Enquiry 14.5 requests confirmation that any Health and Safety file has been compiled and maintained in accordance with the CDM 2007 or the CDM 1994. This is because the Health and Safety file may have been compiled before the CDM 2007 came into force. If no new works have been carried out since 6 April 2007, then the Health and Safety file would not have been needed to have been updated under the CDM 2007. Any new works carried out on or after 6 April 2007 would require the Health and Safety file to be amended in compliance with the CDM 2007.

Enquiry 19

References to section 839 of the Income and Corporation Taxes Act 1988 have been amended to include reference to section 993 of the Income Tax Act 2007 (www.practicallaw.com/2-242-0970).

 

Changes made to CPSE.2 and GN/CPSE.2

Changes have been made to the following enquiries and their respective guidance notes:

Enquiry 9.1

An amendment has been made to Enquiry 9.1 of CPSE.2 to make reference to the Housing (Tenancy Deposit Schemes) Order 2007 (www.practicallaw.com/5-237-5952) (2007 Order).

Enquiry 9.1 asks the Seller for details of any arrangement under which a sum is deposited by a Tenant as security for, or on account of, payment of rent or performance of any obligation.
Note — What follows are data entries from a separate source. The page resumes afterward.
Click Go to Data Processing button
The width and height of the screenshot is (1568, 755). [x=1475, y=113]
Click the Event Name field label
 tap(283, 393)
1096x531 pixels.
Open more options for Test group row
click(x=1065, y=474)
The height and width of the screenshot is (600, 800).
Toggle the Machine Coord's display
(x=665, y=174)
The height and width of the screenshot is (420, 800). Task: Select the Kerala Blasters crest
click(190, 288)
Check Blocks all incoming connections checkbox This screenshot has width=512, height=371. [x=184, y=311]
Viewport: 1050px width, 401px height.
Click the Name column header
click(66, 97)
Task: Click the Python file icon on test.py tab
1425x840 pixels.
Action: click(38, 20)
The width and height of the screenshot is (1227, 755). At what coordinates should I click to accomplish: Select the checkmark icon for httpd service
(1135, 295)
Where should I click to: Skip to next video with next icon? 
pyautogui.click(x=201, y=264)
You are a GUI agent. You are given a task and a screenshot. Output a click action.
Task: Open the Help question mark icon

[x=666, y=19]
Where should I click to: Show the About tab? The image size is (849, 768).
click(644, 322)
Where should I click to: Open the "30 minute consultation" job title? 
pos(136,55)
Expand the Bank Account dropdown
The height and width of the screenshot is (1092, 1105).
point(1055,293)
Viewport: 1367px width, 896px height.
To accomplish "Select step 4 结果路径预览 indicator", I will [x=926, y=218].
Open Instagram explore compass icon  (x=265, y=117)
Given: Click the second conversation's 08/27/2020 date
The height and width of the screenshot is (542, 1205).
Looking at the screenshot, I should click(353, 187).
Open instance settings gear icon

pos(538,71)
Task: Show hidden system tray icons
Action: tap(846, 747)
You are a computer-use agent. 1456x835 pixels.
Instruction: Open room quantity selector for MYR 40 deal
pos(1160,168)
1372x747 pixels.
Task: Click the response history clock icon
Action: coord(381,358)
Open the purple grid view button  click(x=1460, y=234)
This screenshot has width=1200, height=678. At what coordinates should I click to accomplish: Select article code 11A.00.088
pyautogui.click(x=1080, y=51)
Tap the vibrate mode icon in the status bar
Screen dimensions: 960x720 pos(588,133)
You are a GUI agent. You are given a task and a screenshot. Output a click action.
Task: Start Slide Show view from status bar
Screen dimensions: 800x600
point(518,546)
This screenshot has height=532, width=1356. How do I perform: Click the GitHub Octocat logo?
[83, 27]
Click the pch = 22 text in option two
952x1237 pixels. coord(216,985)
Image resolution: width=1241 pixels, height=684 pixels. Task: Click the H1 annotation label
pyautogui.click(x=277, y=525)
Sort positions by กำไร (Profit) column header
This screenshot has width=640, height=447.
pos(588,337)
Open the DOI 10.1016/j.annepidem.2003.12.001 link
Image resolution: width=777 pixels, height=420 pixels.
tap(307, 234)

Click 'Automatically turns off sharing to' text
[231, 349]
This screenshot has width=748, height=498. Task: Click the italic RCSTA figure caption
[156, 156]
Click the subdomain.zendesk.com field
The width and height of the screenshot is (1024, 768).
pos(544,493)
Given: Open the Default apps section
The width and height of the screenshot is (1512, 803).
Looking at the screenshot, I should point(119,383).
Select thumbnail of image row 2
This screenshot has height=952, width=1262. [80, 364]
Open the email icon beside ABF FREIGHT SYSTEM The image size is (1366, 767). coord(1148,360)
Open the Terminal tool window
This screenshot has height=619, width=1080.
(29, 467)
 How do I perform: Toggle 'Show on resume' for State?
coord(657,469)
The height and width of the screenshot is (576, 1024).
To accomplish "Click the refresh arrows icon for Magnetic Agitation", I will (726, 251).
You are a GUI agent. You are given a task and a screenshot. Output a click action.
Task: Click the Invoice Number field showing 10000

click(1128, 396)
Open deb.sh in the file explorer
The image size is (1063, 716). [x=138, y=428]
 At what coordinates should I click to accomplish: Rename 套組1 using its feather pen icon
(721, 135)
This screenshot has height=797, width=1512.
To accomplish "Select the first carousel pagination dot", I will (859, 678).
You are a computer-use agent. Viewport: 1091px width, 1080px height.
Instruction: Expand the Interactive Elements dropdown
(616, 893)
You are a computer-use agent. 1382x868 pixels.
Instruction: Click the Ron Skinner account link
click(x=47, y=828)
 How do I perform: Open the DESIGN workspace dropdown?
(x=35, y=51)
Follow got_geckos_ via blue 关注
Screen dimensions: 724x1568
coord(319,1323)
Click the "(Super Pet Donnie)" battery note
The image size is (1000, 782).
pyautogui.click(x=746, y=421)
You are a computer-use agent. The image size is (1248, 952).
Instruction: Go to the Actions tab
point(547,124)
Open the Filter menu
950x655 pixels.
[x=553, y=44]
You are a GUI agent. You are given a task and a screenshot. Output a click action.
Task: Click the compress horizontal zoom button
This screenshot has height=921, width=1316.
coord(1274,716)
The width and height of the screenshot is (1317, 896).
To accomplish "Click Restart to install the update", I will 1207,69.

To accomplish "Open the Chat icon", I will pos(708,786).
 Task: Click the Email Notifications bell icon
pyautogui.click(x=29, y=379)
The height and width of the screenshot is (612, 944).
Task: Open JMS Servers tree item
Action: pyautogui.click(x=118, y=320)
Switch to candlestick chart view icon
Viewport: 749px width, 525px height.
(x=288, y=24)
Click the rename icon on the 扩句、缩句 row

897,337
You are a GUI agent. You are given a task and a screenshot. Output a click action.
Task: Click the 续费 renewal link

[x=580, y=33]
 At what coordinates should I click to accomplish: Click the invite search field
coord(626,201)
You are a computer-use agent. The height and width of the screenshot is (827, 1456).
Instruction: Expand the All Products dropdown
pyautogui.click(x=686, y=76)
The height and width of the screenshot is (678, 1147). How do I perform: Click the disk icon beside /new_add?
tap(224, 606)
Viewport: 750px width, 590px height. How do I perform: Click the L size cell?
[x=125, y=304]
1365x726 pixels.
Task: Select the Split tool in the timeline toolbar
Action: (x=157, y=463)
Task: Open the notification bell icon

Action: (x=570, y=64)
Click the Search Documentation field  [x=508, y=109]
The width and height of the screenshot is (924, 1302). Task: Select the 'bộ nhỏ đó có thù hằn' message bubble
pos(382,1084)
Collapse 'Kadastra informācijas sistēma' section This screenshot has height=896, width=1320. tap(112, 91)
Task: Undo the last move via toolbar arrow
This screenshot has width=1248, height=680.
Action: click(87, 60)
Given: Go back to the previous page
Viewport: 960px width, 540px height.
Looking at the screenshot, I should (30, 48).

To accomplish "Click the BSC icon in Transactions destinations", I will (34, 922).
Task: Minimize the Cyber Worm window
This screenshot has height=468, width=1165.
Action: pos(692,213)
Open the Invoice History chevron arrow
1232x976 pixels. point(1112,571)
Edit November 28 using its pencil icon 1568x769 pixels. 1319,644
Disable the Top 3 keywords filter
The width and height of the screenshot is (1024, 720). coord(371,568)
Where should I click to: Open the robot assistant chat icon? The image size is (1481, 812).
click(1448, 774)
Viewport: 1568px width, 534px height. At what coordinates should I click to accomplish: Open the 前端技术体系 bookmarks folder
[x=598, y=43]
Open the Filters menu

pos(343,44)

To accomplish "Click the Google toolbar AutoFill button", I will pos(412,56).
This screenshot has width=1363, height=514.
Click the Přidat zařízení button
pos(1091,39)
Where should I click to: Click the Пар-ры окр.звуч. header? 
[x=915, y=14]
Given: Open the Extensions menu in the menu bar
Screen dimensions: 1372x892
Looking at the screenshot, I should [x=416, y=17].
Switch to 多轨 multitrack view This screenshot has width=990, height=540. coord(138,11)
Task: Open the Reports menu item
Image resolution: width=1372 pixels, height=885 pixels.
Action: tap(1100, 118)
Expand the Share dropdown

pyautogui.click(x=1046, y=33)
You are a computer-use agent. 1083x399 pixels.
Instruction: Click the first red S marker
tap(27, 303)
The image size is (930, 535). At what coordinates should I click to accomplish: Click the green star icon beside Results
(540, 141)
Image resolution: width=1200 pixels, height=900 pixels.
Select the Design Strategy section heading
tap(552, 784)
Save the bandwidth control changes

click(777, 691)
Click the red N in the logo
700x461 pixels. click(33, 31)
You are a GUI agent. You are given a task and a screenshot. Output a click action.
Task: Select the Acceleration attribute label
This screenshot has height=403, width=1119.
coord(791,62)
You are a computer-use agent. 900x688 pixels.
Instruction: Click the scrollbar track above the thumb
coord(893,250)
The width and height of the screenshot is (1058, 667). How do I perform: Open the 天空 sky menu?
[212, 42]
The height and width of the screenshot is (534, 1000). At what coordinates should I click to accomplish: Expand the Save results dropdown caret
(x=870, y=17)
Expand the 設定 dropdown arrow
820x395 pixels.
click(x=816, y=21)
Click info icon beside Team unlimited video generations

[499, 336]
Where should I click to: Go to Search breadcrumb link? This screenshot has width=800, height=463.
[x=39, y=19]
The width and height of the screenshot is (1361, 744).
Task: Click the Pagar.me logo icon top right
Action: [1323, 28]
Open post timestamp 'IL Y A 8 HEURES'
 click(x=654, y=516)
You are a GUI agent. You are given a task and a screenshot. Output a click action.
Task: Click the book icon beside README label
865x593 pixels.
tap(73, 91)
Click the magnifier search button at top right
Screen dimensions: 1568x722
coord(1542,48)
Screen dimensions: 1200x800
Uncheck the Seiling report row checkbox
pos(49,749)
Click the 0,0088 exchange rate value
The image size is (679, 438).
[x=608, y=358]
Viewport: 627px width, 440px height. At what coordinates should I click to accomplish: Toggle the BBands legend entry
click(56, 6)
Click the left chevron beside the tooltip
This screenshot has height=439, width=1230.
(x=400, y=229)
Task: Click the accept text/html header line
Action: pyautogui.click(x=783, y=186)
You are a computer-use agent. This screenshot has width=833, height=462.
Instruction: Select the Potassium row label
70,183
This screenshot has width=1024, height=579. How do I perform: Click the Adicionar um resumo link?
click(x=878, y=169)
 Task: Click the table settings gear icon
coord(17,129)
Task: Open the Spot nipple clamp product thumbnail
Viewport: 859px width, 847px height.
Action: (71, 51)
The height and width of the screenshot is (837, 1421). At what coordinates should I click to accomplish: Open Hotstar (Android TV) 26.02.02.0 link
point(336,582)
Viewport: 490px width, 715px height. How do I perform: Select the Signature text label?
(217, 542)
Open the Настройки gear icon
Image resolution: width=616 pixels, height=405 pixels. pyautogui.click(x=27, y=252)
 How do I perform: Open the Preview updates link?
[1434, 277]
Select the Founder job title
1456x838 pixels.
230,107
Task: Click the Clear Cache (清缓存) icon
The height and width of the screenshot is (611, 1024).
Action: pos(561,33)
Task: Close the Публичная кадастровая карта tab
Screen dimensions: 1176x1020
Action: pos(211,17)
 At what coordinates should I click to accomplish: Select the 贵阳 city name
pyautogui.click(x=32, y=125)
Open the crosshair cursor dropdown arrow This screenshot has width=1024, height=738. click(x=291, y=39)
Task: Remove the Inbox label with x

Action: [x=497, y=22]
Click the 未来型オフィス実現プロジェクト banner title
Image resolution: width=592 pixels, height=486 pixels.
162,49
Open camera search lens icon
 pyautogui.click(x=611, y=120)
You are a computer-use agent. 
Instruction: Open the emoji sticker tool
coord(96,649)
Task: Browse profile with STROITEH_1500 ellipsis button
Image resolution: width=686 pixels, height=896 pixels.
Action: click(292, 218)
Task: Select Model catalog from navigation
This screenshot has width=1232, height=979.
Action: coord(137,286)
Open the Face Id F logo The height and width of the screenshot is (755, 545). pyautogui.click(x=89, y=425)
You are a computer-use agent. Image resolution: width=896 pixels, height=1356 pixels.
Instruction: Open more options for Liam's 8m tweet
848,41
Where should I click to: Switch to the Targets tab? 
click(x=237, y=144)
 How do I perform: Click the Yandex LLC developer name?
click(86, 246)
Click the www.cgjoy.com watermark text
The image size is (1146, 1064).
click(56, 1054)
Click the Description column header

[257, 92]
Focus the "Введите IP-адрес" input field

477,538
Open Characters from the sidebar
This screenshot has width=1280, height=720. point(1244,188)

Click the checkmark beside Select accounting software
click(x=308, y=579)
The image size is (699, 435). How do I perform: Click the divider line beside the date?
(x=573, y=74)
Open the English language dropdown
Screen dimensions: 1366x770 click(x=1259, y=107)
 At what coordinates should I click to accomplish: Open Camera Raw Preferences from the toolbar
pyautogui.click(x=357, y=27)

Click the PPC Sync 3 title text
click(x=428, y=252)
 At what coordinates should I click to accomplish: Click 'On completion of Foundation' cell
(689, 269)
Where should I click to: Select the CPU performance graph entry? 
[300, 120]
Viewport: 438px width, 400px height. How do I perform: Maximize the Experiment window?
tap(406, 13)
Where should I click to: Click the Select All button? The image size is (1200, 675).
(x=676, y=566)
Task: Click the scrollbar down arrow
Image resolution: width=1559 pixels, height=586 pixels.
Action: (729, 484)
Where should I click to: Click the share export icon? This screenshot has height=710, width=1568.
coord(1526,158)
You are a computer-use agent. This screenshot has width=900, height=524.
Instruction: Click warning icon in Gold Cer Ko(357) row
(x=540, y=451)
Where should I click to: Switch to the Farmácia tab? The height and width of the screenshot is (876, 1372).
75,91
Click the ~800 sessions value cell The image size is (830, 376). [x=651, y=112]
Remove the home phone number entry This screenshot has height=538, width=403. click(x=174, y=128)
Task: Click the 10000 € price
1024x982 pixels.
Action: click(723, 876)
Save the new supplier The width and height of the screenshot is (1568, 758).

This would include details of Tenancy Deposit Schemes under the 2007 Order, but to draw the Seller's attention to the 2007 Order, the following additional words are added:

"(including, in the case of an assured shorthold tenancy, arrangements under the Housing (Tenancy Deposit Schemes) Order 2007)."

Tenancy Deposit Schemes were created under the Housing Act 2004 and are intended to prevent landlords failing to return tenant's deposits and also to ensure landlords are not left out of pocket when a tenancy expires and a tenant abandons the property. The 2007 Order provides for two different types of scheme: custodial and insurance. As from 6 April 2007, it is compulsory in relation to an assured shorthold tenancy, for a landlord to protect a tenant's deposit using one of the approved scheme administrators.

For more information, see Practice note, Tenancy Deposit Schemes (www.practicallaw.com/9-238-2955).

Enquiry 10.12

Enquiry 10.12 has been amended to include reference to regulation 4 of the Control of Asbestos Regulations 2006 (www.practicallaw.com/9-205-5251) (CAR 2006).

With effect from 13 November 2006, regulation 4 of the CAR 2006 replaced, word for word, regulation 4 of the Control of Asbestos at Work Regulations 2002 (www.practicallaw.com/5-106-5757) (CAWR 2002), which came into force on 21 May 2004 and created a significant duty to manage asbestos risk in "non-domestic premises".

Enquiry 10.12 refers to both the CAR 2006 and the CAWR 2002 because the Seller may have relevant information from before 13 November 2006, prepared in relation to the CAWR 2002.

For more information, see note, Enquiry 8.3.

GN/CPSE.2 has been amended to reflect this information.